[Prompt] What is the number of lines below that include "computer"? Give that number alone.

[Collected data entries]
☆ ☆ ☆

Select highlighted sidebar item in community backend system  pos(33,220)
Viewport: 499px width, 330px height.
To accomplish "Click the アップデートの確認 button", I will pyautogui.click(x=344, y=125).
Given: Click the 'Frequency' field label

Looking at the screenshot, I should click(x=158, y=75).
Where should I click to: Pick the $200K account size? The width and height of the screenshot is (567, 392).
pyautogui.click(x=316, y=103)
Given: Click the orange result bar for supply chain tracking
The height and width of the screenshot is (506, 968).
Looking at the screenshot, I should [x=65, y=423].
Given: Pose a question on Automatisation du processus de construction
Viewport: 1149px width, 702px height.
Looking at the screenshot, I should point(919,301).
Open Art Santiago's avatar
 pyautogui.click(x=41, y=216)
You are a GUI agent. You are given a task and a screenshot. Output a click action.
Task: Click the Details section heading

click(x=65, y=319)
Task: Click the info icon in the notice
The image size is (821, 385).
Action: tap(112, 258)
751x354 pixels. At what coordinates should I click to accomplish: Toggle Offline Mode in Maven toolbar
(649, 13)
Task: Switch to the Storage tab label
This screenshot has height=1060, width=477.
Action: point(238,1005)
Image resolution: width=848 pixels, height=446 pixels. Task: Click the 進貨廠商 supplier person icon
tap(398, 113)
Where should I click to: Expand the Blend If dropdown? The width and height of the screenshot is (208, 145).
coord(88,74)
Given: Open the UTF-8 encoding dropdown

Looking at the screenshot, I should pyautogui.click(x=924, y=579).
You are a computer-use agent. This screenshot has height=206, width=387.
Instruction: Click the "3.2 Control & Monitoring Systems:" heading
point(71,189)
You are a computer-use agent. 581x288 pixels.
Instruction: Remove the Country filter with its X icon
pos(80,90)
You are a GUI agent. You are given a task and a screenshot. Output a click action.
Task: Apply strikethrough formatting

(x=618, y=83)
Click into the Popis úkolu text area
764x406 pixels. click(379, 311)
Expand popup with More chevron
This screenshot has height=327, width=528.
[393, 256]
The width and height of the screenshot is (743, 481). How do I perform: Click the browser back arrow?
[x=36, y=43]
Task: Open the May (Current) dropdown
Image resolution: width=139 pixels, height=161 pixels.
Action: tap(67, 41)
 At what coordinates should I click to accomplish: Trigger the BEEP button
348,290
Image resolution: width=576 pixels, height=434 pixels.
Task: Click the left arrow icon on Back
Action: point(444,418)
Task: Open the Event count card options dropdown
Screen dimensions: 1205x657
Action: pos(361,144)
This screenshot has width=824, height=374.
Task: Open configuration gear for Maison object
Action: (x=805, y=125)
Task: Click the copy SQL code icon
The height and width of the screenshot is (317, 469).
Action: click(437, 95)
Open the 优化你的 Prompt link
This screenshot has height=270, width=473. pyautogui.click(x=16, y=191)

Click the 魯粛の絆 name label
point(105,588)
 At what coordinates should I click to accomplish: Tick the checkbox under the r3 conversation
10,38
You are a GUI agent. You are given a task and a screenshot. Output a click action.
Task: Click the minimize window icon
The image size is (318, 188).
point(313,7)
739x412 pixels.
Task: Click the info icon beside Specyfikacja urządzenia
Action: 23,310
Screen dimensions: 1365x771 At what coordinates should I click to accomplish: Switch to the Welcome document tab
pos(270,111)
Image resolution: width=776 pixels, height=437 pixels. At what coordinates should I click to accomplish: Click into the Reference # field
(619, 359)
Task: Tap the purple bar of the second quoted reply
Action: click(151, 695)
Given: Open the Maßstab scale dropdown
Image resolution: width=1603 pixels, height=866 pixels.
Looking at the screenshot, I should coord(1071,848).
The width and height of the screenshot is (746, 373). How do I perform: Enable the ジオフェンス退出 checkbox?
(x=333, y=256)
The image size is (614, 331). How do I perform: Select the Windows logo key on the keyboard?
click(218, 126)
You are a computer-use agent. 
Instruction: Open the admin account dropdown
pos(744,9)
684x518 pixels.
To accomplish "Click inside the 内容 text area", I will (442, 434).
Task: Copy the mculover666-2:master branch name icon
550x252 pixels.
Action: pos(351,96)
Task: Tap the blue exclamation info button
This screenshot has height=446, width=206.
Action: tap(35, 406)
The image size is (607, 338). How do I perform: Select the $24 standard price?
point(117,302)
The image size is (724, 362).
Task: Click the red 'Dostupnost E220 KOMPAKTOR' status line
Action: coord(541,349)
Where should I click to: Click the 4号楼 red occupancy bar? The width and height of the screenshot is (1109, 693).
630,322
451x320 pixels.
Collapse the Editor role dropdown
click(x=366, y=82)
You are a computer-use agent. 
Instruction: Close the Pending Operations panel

☆ ☆ ☆

[Response to this task] 4